## Work request A
State whether each statement below agrees with the holistic health text, answering yes or no and quoting the deciding words of that text exactly. (i) The text describes health as a state of balance on five levels. (ii) The text attributes the quotation about unresolved emotional issues to Eric Robbins MD. (iii) The text says a holistic therapist imposes resolutions from without.
## Work request B
Extend the holistic health text below from the point at which it stops, keeping its subject and formal register.

++++ Supplied text ++++

Holistic Health Gold Coast
Unfortunately most people wait until physical illness occurs before seeking help from medical practitioners. However the western medical model only treats the symptoms, not the causes. “Some day the medical profession will wake up and realise that unresolved emotional issues are the main cause of 85% of all illnesses” (Eric Robbins MD). During the past ten years there has been a great deal of research showing how the mind and body respond to each other, demonstrating that emotional and psychological states translate into altered responses in the chemical balance of the body, particularly in the immune system. The emerging field of Psychoneuroimmunology (PNI) holds great promise in many ways, as it explains the connection between the mind and the immune system, incorporating methods to use the body’s inherent healing abilities. A diagnosis is nothing more than an inventory of how a person is functioning at present.
Health is the ability to live to your full potential, and is a state of balance on seven levels: psychological, expression, connection, vocational, emotional, physical and spiritual. Every chronic disease is a manifestation of unresolved or incomplete healing. Chemical, physical and psychological irritations create functional imbalances in your body, which, if not corrected, will lead to disease.
“Not everything that is faced can be changed. But nothing can be changed until it is faced.” James Baldwin
A holistic approach to wellness
The first step to successful treatment is finding the true cause of the imbalance and then finding the least invasive therapy that can help your body to restore balance and health. Most of our emotional problems are caused by unresolved negative experiences or events in our lives that continue to impact us at an unconscious level. As you resolve the emotional ‘baggage’ you are carrying, you will have less internal conflict for your system to deal with. Profound physical healings can occur as you maintain more balance in the body’s energy system.
Applying the term “holistic” to concepts of well-being means that achieving and maintaining good health involves much more than just taking care of all the various components that make up the physical body. When the concepts of holistic health are put into practice, the approach to therapy takes on a new dimension. We see traditional medical care expanded to encompass a broad spectrum of therapies coordinated to meet that totality of a particular individual. The focus then is not just on the dis-ease but the whole person.
“Every human being is the author of his own health or disease.” Buddha
With a holistic perspective, there are no artificially imposed limits on how deeply the client is perceived. The holistic therapist is as comfortable focusing on the spirit as on behaviour, thoughts, and feelings. A holistic therapist also sees both problems and their potential solutions residing within the person; she or he sees treatment a matter of tapping into those answers within rather than imposing resolutions from without. The role of the client changes in learning how choices, actions and attitudes affect their present condition, and how one can be an active participant in the healing process. The ideal of holistic well-being is the realisation of our human potential as total beings, and our desire to live fulfilling and satisfying lives. The goal is not just to be “well” in the physical body, but also to be in harmony with our environment and ourselves at all levels, body, mind and spirit. Also diet, exercise, lifestyle, social responsibility and relationships are taken into consideration when creating the optimum well-being.

++++ Information supplied ++++

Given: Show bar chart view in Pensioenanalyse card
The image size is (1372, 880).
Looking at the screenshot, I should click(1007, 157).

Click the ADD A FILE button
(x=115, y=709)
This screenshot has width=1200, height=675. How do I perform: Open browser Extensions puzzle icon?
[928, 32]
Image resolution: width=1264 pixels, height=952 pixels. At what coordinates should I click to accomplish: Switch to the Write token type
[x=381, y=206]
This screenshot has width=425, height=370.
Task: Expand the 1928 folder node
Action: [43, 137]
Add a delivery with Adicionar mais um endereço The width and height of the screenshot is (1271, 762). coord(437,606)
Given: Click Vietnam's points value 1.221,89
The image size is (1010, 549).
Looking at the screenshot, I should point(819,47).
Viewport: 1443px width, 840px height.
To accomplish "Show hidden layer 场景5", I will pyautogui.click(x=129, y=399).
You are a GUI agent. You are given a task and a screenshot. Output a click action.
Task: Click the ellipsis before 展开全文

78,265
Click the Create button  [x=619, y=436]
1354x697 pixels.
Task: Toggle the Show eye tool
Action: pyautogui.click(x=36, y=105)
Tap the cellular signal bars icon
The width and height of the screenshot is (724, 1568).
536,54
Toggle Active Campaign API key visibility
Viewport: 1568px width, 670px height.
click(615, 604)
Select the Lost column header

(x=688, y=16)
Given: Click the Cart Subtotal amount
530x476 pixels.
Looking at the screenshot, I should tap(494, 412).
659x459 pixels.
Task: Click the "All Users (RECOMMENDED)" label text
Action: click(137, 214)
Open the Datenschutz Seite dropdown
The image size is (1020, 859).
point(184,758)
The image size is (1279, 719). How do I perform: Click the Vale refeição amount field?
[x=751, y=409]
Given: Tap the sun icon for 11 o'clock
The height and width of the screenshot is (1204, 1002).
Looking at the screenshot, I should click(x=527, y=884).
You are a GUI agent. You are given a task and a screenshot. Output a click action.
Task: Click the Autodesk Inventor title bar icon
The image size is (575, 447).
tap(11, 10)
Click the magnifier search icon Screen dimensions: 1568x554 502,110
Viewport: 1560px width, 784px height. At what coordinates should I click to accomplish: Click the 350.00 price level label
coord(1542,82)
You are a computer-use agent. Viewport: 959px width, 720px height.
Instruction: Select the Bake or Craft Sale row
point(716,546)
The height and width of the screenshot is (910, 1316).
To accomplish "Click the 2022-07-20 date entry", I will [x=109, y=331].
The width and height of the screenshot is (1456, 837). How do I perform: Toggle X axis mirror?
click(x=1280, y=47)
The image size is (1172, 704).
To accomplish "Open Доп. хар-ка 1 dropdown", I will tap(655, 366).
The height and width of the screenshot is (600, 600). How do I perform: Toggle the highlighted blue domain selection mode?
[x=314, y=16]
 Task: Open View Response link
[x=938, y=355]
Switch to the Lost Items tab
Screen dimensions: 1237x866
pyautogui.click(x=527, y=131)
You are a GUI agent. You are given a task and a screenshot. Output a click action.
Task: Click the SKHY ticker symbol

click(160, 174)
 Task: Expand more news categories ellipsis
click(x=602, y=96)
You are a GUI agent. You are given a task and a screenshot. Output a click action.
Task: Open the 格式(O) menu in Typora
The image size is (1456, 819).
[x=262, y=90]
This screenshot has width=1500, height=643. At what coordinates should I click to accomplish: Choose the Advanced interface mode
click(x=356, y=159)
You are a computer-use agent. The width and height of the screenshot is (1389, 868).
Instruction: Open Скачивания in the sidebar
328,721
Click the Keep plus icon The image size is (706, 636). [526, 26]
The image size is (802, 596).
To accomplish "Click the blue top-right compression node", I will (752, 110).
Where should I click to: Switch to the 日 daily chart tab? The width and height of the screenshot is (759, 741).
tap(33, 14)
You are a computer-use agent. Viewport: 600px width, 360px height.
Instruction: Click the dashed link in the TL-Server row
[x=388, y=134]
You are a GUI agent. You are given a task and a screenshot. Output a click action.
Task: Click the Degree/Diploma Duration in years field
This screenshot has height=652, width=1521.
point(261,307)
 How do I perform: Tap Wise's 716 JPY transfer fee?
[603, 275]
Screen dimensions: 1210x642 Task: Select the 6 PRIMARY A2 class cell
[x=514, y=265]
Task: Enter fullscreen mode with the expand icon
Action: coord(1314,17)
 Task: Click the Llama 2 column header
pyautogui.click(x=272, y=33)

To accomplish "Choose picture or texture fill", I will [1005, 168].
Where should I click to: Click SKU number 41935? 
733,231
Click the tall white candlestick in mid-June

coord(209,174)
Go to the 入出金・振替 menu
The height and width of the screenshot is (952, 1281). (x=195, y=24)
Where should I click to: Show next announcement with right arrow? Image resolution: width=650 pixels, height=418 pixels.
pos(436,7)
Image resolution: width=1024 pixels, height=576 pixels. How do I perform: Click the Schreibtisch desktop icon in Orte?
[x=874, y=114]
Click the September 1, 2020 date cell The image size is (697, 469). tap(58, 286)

++++

## Response A
(i) No: "a state of balance on seven levels"
(ii) Yes: "(Eric Robbins MD)"
(iii) No: "tapping into those answers within rather than imposing resolutions from without"

## Response B
Various techniques are used in order to assist the client in understanding and developing their “self-healing” potential. The first of which is self-awareness. Once aware, the client can then access parts of themselves that are residing in the unconscious. By shining a light on these parts, the person is then able to transform them and to ultimately integrate them. Other key tools are willingness, persistence, courage and action. These, amongst many others, are essential for change and transformation to occur. A consistent movement toward becoming a whole and integrated person is the desired outcome.
“Our limitations and success will be based, most often, on our expectations for ourselves. What the mind dwells upon, the body acts upon.” Denis Waitley
Our society is fast-paced, we want quick fixes and the pharmaceutical industry caters to this. Research and development money holds an antagonist treatment philosophy suited to the deficit problem definition model. This philosophy contends that the sick human being does not have the resources to overcome the problem and the extra help of medications and medical treatment are necessary to “fight” the disease process. When it comes to strep infections, this may very well be true, but in the world of mental and emotional issues, it actually slows down improvement. The medical-model therapist, playing the expert, knows where the psychological deficit lies and wishes to attack and dismantle the resulting dysfunctional behaviour.
The holistic professional believes that people have the resources to overcome problems and illness and would rather work with those healing processes and enhance them. The course of healing always originates with the client, not the therapist. The art and skill of the therapist is to piece together, from the ordinary things the clients says, what that client believes will be helpful to healing. Working from within the client’s own values, opinions, and beliefs means that as the perceptive therapist notices and points out possible barriers to healing, clients will themselves want to knock them down or climb over them, instead of resisting them. It is the therapist’s job to aid progress toward client goals without the authoritarian imposition of the therapist’s worldview on the client.